Why Your Best Salesperson Might Be Your Worst Sales Manager

One of the biggest mistakes CEOs make is assuming their top performers will make good managers. Your best salesperson might be your worst sales manager.

The Role Shift

As an individual contributor, the job is clear. Reach out to prospects. Close deals. Hit the target.

Management is a completely different job.

A salesperson wins by being exceptional themselves. A sales leader wins by making other people better.

What Leadership Requires

That means:

  • Reviewing calls and spotting patterns
  • Designing comp plans that drive the right behavior
  • Training the team so performance improves without them in the room

None of that is required to be a great closer.

The Double Problem

Promoting someone purely because of performance usually creates 2 problems at once:

  • You lose your best individual contributor
  • You get an untrained manager

The result looks like “leadership issues,” but it’s really a role mismatch.

Different Roles

Some people create output. Some people create environments where output compounds.

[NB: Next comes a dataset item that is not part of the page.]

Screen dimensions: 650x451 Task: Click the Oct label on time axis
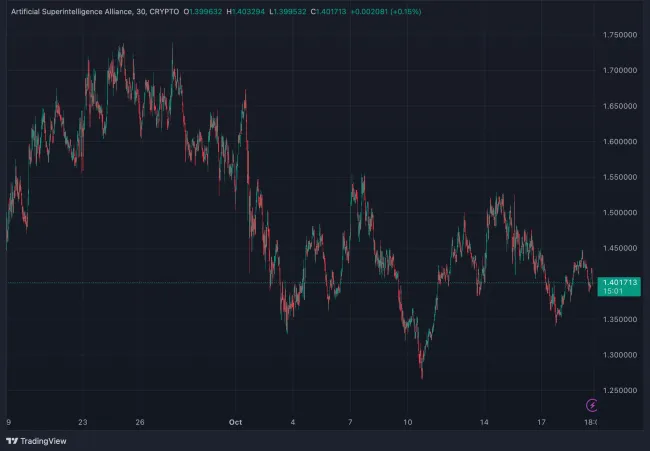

Both are valuable. They’re just not the same role.

Conclusion

Your job as CEO is to place the right people in the right position. When you promote based on performance alone, you risk losing a top contributor and gaining an unprepared leader. Recognize that creating output and creating environments where output compounds are two distinct skill sets.

The best leaders understand that management requires a completely different approach than individual contribution. Before your next promotion decision, consider whether you’re matching the person to the role or simply rewarding past performance.

If you’re a CEO looking to scale, start by evaluating whether your team members are in positions that match their true strengths.